Bushinations: Truth doesn’t matter

Last night and this morning I was reading about the latest revelations on GWB’s National Guard service (an appropriate context for using such a Biblical term) and then Garret pointed to Michael Lynch’s essay Who Cares About the Truth? in The Chronicle and I said to myself, you know, there’s definitely a connection here.

Sure our verbally-challenged Prez comes from a long line of politicians. Sure he’s a tall, good looking guy, a big advantage in our media-driven age. Sure he’s good at standing and delivering a message.

But why–and I’m talking about years ago, long before 9/11–were the Texas and later national Republicans so enamored of him that they disregarded all the negatives of his personal history? Why would they go to such lengths to cover up the truth to propel him to political success? This is one of the more difficult points for me to understand in the whole Bush story.
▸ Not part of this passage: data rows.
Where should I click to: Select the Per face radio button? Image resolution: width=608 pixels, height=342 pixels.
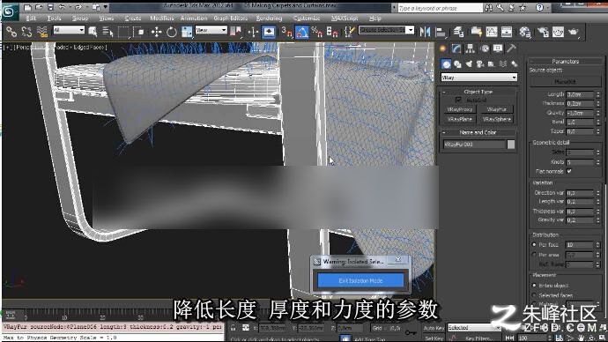click(534, 245)
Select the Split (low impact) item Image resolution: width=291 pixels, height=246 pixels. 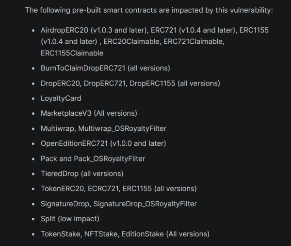click(70, 219)
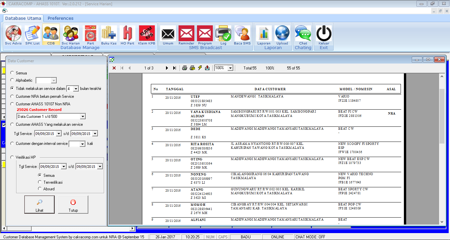Expand the Data Customer 1 s/d 500 dropdown
This screenshot has height=240, width=450.
[83, 117]
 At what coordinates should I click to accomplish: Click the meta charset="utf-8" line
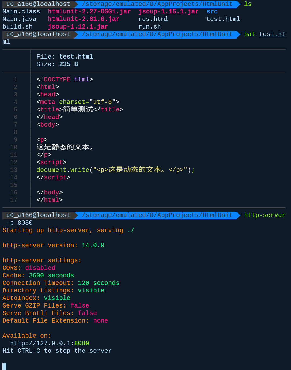(78, 102)
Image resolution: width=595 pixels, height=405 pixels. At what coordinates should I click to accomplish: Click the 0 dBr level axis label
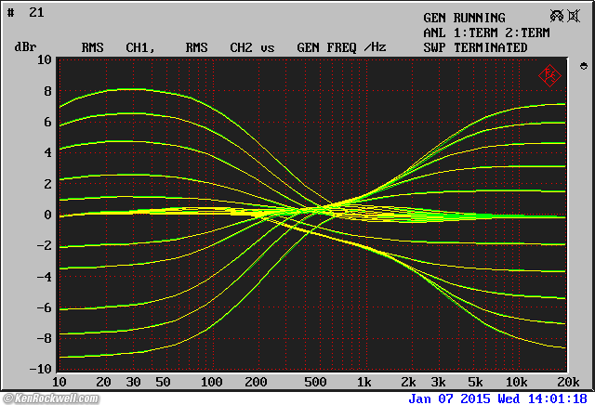click(47, 215)
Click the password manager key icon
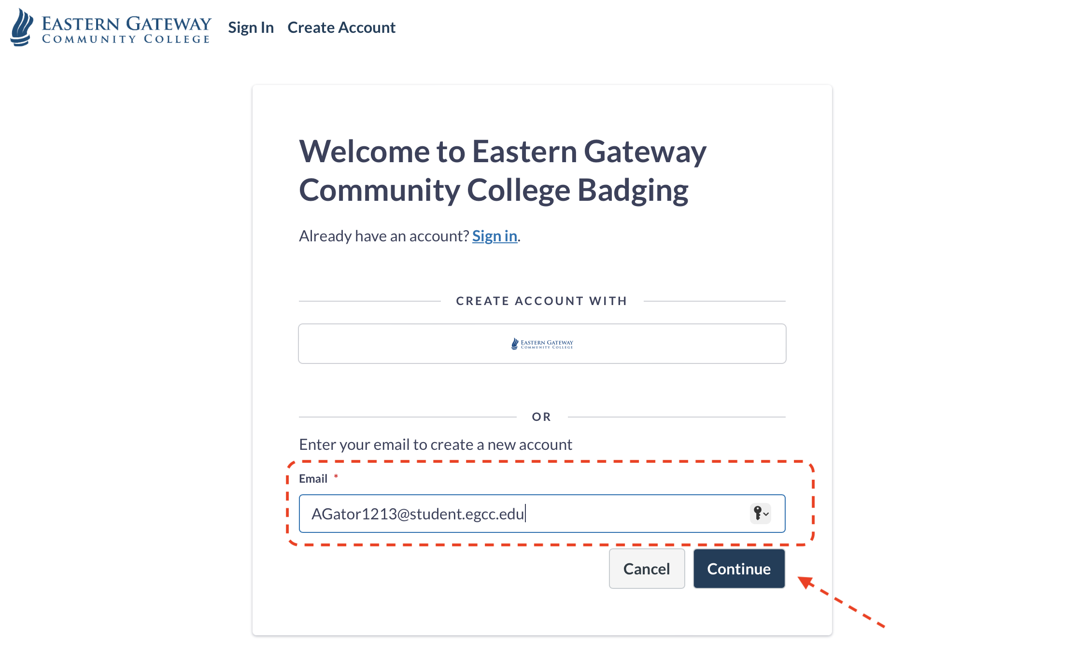This screenshot has width=1087, height=669. (757, 513)
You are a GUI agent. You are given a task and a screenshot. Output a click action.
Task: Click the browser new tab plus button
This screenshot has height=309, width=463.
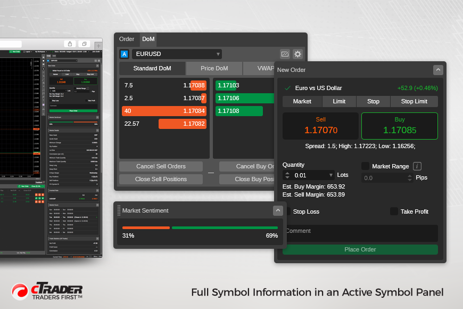pyautogui.click(x=98, y=45)
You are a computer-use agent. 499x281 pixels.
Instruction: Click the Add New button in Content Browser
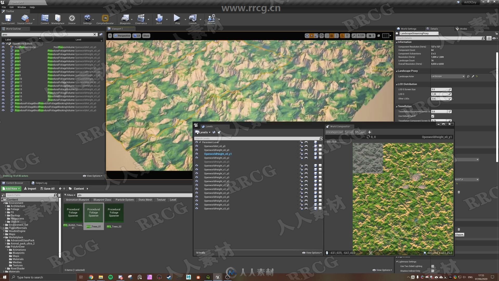[x=11, y=188]
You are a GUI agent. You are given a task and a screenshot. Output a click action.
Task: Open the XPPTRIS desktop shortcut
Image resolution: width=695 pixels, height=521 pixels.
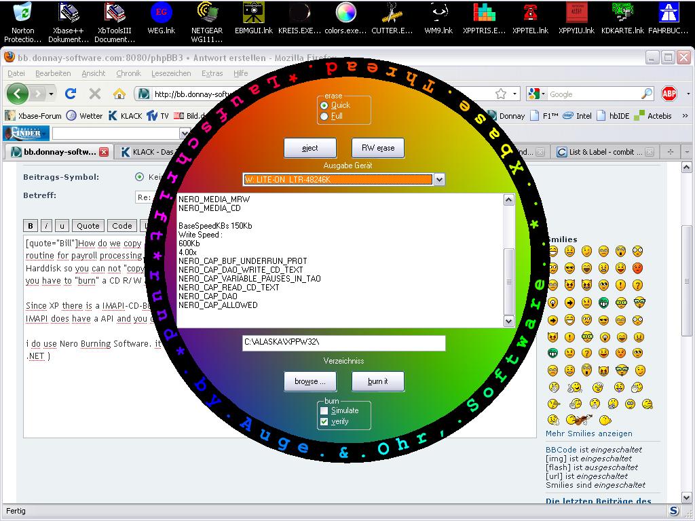(484, 19)
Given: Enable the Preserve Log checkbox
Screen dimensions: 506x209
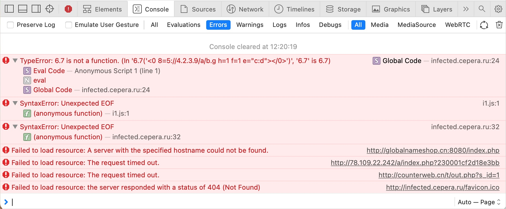Looking at the screenshot, I should [x=10, y=25].
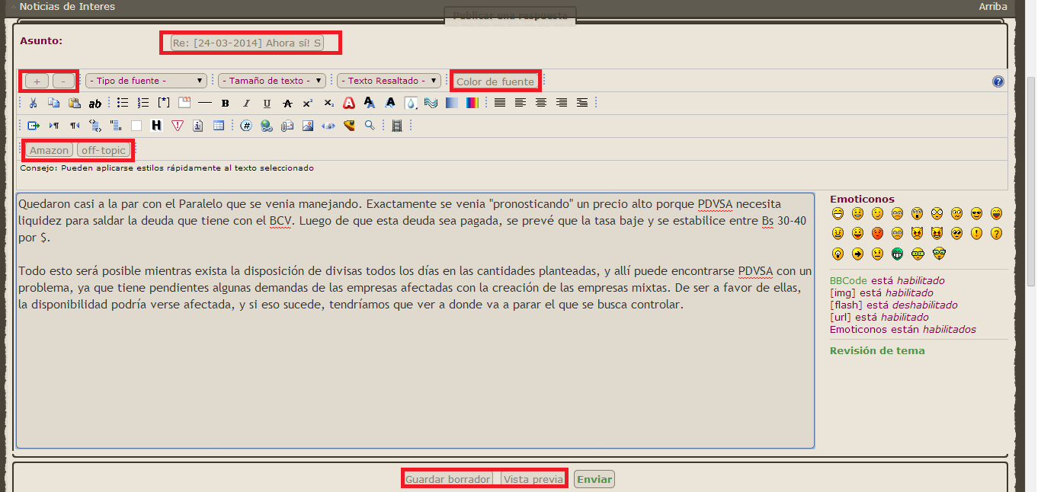This screenshot has height=492, width=1041.
Task: Click Guardar borrador button
Action: click(448, 479)

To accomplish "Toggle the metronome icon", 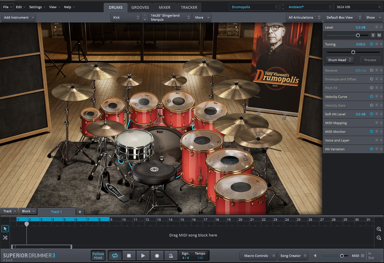I will (171, 256).
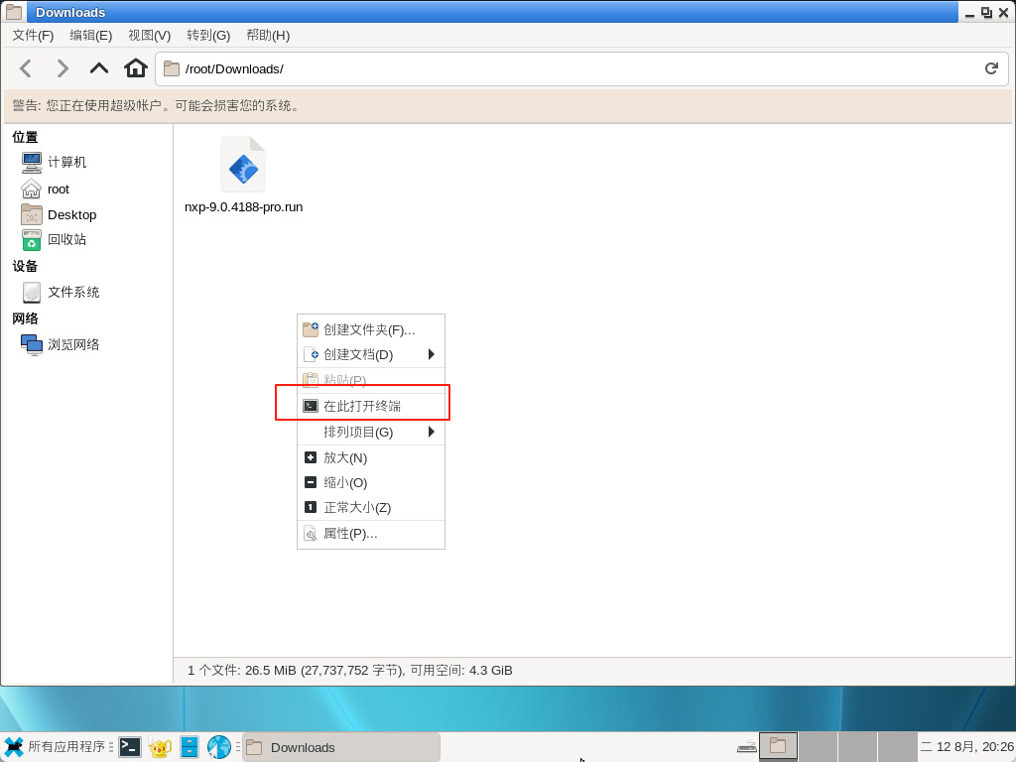Launch terminal from the taskbar
This screenshot has width=1016, height=762.
point(130,747)
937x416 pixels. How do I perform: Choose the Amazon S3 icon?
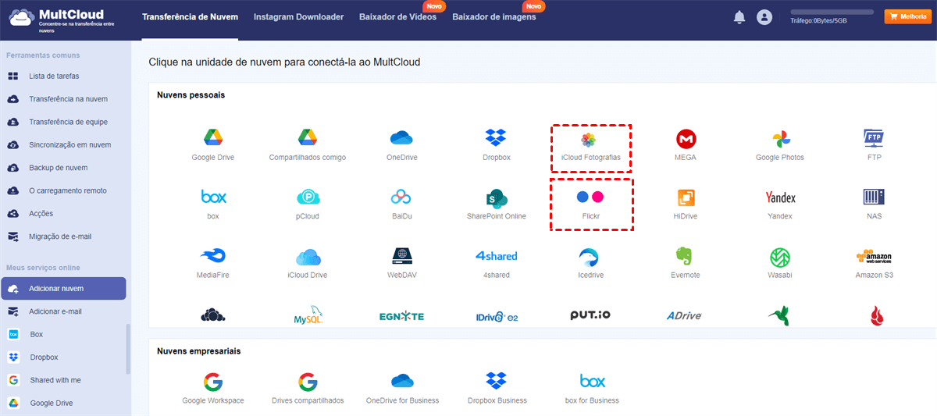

One National Guard officer who served at the same time as GWB says that even if the latest information to come out is correct and that GWB did simply not show up for duty, so what, that was something hundreds or thousands of other young men did at the time. Why single out one man? My answer is that those other men aren’t running for the highest office in the land. And if any of them were to run for an election I was voting in I’d certainly take this as a point against. The White House spokesman, of course, refused to give a straight answer to reporters.

There is, though, at least one living person who knows the truth about whether or not George W. Bush snorted coke, helped (if that’s the correct word) a girlfriend get an abortion, and fulfilled his duty in the National Guard. And that person is of course GWB himself. But apparently he doesn’t have the same perspective on truth as people like myself do.